Copy the rows below word for word, from the line containing "Task: Select greyed 26th February £379 date" through the line containing "Action: 97,118", with both of those lines included.

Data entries
-.-.-
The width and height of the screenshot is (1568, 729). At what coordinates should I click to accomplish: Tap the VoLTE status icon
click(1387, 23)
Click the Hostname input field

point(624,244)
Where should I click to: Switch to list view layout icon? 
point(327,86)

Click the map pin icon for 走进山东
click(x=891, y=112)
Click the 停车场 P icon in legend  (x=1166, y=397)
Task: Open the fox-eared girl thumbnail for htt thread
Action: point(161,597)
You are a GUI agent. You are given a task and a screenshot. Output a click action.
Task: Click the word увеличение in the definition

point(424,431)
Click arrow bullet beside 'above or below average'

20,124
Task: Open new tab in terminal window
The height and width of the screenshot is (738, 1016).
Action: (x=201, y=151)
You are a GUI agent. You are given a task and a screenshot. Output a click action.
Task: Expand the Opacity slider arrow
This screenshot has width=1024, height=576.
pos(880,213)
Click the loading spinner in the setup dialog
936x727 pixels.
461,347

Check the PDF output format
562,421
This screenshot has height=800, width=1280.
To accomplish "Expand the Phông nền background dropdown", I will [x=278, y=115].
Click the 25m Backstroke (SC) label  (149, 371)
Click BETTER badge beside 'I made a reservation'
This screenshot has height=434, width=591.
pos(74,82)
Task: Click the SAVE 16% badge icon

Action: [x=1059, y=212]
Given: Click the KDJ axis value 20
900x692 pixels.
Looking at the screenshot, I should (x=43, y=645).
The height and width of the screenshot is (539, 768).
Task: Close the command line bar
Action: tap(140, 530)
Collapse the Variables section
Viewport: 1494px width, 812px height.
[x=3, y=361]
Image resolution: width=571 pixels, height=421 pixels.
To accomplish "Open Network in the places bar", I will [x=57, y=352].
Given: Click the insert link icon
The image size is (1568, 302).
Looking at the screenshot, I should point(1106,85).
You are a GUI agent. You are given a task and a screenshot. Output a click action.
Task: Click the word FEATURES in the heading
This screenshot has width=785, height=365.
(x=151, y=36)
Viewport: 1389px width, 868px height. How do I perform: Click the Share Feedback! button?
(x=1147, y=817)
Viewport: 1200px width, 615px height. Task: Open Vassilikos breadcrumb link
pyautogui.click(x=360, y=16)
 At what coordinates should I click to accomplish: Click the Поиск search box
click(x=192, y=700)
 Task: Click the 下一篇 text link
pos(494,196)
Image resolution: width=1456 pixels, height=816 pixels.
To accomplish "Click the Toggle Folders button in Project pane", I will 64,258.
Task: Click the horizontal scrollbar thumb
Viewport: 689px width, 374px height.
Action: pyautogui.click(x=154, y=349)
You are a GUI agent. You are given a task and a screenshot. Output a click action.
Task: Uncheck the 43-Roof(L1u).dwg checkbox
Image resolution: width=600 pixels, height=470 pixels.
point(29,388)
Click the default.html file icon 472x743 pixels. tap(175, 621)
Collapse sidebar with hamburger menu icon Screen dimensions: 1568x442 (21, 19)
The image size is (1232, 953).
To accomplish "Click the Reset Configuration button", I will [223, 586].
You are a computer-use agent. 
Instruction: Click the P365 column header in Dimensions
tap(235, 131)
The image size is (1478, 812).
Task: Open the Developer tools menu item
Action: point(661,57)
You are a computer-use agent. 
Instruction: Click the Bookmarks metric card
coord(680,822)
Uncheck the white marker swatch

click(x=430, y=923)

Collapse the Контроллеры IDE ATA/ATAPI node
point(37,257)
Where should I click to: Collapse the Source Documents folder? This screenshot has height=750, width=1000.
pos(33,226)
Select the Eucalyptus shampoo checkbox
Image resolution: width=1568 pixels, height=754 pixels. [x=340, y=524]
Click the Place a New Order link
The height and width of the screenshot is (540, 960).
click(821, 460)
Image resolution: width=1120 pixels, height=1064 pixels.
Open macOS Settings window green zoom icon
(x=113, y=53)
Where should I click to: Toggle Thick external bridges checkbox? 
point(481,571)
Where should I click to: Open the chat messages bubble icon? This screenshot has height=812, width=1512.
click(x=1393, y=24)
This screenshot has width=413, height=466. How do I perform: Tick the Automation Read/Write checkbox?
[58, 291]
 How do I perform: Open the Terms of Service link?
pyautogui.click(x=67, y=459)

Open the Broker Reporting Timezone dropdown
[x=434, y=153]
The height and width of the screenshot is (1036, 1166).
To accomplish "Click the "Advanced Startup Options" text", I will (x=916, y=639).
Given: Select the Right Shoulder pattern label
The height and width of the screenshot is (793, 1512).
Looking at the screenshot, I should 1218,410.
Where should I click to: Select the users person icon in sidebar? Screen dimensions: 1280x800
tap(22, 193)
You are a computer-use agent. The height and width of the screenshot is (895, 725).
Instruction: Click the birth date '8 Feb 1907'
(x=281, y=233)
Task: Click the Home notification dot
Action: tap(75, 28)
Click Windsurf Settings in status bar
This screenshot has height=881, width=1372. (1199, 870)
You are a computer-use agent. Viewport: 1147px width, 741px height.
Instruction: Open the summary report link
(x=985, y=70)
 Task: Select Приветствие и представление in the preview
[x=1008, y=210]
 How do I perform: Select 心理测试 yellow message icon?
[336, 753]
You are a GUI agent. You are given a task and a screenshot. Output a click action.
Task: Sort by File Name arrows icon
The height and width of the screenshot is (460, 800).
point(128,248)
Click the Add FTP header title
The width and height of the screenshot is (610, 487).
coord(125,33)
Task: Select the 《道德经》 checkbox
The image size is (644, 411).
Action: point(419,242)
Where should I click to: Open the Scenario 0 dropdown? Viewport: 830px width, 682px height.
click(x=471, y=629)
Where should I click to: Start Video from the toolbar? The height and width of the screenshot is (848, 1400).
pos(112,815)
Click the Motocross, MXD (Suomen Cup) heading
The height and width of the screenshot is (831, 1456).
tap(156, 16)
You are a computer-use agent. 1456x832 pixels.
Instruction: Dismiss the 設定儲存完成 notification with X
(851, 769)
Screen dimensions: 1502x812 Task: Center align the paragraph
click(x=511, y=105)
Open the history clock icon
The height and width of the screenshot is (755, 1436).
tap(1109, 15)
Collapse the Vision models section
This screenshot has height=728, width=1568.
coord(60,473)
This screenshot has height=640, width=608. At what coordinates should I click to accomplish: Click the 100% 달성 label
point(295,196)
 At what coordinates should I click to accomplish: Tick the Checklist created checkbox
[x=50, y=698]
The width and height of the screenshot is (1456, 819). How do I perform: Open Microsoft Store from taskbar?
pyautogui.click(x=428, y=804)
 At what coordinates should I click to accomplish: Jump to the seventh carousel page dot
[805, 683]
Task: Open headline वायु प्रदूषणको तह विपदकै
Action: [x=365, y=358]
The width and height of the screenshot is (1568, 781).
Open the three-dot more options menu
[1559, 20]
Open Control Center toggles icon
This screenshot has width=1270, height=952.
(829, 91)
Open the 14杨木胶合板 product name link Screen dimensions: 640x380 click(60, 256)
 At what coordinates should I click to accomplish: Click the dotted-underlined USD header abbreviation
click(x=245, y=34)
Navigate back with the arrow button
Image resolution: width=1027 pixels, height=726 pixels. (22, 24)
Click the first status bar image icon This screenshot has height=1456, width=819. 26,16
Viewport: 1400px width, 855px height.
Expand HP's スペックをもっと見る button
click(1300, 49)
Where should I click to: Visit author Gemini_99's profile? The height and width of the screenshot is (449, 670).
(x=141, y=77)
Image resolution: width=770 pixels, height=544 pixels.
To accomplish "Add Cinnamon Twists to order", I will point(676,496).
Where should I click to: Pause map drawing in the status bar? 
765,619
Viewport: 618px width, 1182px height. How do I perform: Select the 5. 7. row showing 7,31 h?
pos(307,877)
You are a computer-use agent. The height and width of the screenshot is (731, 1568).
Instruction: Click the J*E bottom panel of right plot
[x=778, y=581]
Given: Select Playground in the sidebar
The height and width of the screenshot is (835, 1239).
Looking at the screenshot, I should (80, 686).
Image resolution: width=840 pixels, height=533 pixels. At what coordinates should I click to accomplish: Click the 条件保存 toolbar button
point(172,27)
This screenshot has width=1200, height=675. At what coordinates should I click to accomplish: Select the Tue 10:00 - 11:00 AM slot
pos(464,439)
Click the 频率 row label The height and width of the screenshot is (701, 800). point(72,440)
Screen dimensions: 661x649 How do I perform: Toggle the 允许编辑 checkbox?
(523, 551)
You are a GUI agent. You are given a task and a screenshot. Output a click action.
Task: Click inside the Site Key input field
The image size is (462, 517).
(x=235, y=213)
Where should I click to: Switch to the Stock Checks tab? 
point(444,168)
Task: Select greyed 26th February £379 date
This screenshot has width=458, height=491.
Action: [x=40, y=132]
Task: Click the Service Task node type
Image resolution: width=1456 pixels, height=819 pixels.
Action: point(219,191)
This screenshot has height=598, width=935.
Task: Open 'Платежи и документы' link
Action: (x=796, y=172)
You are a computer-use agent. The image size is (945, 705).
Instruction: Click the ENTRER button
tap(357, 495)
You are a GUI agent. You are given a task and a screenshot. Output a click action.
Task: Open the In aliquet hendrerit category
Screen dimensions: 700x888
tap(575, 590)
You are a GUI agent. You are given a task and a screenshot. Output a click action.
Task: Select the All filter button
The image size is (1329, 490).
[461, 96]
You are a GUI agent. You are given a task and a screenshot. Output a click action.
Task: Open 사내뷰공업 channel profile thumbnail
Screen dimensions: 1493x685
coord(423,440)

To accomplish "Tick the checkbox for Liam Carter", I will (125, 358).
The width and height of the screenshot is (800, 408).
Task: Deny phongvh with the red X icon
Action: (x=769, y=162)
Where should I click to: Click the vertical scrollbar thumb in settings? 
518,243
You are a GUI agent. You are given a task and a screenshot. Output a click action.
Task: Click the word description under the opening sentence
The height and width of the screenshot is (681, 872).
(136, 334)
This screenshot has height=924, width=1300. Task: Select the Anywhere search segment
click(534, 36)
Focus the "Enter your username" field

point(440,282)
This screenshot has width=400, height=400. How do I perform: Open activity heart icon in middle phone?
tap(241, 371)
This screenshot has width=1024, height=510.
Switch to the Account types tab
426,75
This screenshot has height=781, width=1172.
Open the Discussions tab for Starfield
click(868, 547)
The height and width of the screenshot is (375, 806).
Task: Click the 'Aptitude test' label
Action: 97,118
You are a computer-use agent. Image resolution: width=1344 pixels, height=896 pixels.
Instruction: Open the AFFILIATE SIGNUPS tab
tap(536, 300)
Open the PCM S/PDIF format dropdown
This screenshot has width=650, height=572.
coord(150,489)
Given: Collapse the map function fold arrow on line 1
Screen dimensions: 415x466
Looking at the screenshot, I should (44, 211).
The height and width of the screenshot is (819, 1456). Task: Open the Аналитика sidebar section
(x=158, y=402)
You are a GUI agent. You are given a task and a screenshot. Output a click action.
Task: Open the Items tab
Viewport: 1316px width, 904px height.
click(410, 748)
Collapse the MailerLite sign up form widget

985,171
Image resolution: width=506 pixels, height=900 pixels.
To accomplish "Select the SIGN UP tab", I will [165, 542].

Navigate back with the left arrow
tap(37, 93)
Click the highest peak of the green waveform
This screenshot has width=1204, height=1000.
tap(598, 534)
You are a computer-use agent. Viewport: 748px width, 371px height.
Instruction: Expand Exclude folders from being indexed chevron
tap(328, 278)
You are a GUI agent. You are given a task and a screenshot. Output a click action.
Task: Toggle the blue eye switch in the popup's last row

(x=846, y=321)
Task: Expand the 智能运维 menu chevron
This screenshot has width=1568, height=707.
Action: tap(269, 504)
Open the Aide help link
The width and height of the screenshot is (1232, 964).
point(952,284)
-.-.-
### [THE ANSWER]
Task: Select greyed 26th February £379 date
This screenshot has width=458, height=491.
Action: [x=40, y=132]
Task: Click the Service Task node type
Image resolution: width=1456 pixels, height=819 pixels.
Action: point(219,191)
This screenshot has height=598, width=935.
Task: Open 'Платежи и документы' link
Action: (x=796, y=172)
You are a computer-use agent. The image size is (945, 705).
Instruction: Click the ENTRER button
tap(357, 495)
You are a GUI agent. You are given a task and a screenshot. Output a click action.
Task: Open the In aliquet hendrerit category
Screen dimensions: 700x888
tap(575, 590)
You are a GUI agent. You are given a task and a screenshot. Output a click action.
Task: Select the All filter button
The image size is (1329, 490).
[461, 96]
You are a GUI agent. You are given a task and a screenshot. Output a click action.
Task: Open 사내뷰공업 channel profile thumbnail
Screen dimensions: 1493x685
coord(423,440)

To accomplish "Tick the checkbox for Liam Carter", I will (125, 358).
The width and height of the screenshot is (800, 408).
Task: Deny phongvh with the red X icon
Action: (x=769, y=162)
Where should I click to: Click the vertical scrollbar thumb in settings? 
518,243
You are a GUI agent. You are given a task and a screenshot. Output a click action.
Task: Click the word description under the opening sentence
The height and width of the screenshot is (681, 872).
(136, 334)
This screenshot has height=924, width=1300. Task: Select the Anywhere search segment
click(534, 36)
Focus the "Enter your username" field

point(440,282)
This screenshot has width=400, height=400. How do I perform: Open activity heart icon in middle phone?
tap(241, 371)
This screenshot has width=1024, height=510.
Switch to the Account types tab
426,75
This screenshot has height=781, width=1172.
Open the Discussions tab for Starfield
click(868, 547)
The height and width of the screenshot is (375, 806).
Task: Click the 'Aptitude test' label
Action: 97,118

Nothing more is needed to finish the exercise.